The U.S. Job Opening Rate Hit All-Time Highest Record

May 8, 2018

About 6.5 million Americans voluntarily quit their jobs last March and February rising up the measure of job market confidence to 2.3 percent.

 

The U.S. job opening positions rate of this year hit all-time highest record to 4.2 percent, while hiring fell to 5.4 million from 5.5 million in February, suggesting a skills mismatch.

 

“Quits are a source of upward pressure on wages. The majority of workers who voluntarily change jobs receive a pay bump, generating stronger wage growth for job switchers.” Said a senior economist in North Carolina.

 

Wage growth as measured by average hourly earnings has remained moderate, increasing 2.6 percent year-on-year in April. But other gauges of wage growth have been more robust.

 

Job Openings and Labor Turnover Survey, or JOLTS, released by The Labor Department on Tuesday showed a sign of confidence in the labour market that economists believe will help to push up wage growth this year.

 

The JOLTS report bolsters expectations that inflation will accelerate and keep the Federal Reserve on track to raise interest rates at least two more times this year. 

 

“The labour market is getting hotter by the day so central bankers need to continue to take the punch bowl away because higher wages and greater inflation are on the way,” said Chris Rupkey, chief economist at MUFG in New York.

 

“The big difference reflects a skills mismatch, geographical mismatch and tight labour market.

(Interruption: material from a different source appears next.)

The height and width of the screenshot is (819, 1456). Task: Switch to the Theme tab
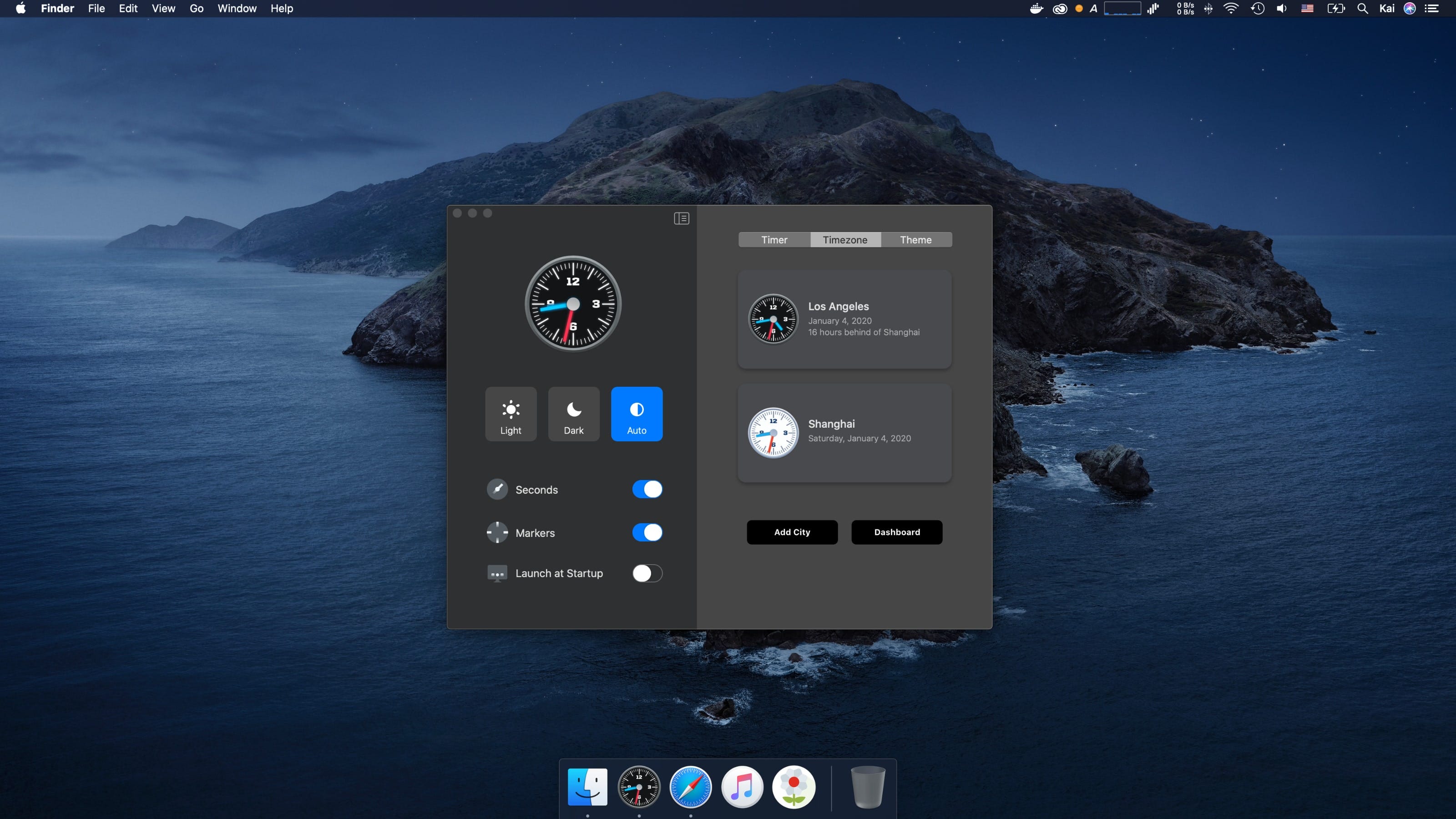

As a result, wage pressures are likely to heat up if employers can hope to boost hiring and meet their customers’ needs,” said Sophia Koropeckyj, a senior economist at Moody’s Analytics in West Chester, Pennsylvania.

 

The professional and business services industries have had last month 112,000 additional vacancies. The construction industry had 68,000 more job openings and transportation companies in warehousing, and utility sector had 37,000 unfilled positions.

 

The Employment Cost Index, widely seen by policymakers and economists as one of the better measures of labour market slack, showed wages rising at their fastest pace in 11 years in the first quarter.